- [Task goal] Take the material below from its first line through the line containing "Click the Resolution" and, please, write those lines again exactly.

%%

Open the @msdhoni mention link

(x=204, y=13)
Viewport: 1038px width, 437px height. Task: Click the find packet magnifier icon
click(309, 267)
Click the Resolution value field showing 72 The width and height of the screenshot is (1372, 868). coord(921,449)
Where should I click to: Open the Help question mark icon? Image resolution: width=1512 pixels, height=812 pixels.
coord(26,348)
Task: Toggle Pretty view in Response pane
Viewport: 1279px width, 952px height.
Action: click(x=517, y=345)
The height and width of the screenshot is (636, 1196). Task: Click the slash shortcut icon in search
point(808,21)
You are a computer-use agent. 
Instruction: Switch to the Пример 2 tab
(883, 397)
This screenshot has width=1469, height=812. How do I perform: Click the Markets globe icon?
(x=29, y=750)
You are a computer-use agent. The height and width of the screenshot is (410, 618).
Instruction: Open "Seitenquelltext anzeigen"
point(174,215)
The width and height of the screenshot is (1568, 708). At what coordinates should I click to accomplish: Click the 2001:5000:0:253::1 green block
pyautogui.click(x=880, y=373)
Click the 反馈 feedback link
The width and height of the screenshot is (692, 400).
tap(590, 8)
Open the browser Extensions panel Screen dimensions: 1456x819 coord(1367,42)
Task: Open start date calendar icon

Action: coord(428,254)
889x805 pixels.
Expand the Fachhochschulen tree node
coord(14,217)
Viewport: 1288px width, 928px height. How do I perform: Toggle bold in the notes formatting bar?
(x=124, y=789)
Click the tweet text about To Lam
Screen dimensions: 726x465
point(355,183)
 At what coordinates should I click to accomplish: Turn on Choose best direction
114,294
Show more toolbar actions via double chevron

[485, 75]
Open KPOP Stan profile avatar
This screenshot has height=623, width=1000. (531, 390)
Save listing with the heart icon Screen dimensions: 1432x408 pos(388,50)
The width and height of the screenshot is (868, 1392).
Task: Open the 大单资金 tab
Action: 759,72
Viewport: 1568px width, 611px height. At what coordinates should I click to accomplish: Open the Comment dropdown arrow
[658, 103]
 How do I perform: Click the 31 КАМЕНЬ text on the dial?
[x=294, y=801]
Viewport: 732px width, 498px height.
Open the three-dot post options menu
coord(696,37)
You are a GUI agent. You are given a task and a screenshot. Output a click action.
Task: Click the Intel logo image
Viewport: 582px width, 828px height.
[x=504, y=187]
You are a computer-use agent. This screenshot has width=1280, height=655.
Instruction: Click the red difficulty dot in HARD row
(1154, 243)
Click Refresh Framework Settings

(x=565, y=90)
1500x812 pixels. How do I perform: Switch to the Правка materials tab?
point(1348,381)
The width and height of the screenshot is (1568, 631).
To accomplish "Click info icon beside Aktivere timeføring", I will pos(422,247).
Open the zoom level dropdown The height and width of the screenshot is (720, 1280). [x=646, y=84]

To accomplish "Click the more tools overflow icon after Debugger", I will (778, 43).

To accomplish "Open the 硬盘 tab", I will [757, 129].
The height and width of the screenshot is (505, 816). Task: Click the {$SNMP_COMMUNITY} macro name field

%%

- [Written reply]
Open the @msdhoni mention link

(x=204, y=13)
Viewport: 1038px width, 437px height. Task: Click the find packet magnifier icon
click(309, 267)
Click the Resolution value field showing 72 The width and height of the screenshot is (1372, 868). coord(921,449)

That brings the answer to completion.